-------- Source information --------

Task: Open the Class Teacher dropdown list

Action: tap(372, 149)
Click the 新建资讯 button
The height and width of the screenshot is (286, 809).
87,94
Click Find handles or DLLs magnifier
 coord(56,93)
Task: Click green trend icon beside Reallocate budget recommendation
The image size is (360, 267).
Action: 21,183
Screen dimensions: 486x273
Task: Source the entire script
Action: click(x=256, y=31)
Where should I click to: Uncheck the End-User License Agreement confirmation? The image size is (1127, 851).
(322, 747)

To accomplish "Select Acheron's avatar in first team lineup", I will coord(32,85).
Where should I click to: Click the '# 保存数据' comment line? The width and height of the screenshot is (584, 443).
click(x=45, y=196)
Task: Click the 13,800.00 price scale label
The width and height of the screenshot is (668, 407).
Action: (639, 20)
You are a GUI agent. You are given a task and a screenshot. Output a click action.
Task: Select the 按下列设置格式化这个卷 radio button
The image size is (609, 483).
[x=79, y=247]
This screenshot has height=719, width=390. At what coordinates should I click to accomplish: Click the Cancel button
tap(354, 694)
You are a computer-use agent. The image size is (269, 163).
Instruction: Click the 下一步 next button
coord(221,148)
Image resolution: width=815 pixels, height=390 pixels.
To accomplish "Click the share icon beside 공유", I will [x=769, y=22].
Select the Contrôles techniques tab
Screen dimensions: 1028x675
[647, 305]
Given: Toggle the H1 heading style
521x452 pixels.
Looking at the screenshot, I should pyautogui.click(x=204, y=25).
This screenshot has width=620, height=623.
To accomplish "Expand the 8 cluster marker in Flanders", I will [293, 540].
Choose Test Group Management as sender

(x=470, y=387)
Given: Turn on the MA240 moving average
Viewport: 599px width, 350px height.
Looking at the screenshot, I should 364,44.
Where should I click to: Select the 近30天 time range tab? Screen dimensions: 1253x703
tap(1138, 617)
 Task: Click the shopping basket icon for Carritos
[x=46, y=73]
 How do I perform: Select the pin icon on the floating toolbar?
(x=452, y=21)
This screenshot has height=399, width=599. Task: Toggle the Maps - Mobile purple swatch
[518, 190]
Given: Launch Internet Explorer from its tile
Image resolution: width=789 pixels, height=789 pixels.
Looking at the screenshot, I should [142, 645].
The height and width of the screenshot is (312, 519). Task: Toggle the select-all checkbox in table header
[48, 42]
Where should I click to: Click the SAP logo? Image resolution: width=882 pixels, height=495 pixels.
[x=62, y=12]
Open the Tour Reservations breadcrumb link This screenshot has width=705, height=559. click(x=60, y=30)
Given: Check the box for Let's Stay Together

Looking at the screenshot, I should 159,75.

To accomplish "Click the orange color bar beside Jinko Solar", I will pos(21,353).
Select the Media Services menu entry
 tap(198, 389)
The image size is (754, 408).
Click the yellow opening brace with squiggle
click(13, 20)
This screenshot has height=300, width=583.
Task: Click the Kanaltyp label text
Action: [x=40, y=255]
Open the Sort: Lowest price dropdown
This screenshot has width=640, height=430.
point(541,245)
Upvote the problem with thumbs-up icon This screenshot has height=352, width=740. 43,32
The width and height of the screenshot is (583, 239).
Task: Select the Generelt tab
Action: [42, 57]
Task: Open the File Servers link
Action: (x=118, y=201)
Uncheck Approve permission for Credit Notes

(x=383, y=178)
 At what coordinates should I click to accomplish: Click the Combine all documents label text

--------

• Prompt
Each line that holds the word "price" should be extracted from the records.

• Answer section
Task: Click the 13,800.00 price scale label
Open the Sort: Lowest price dropdown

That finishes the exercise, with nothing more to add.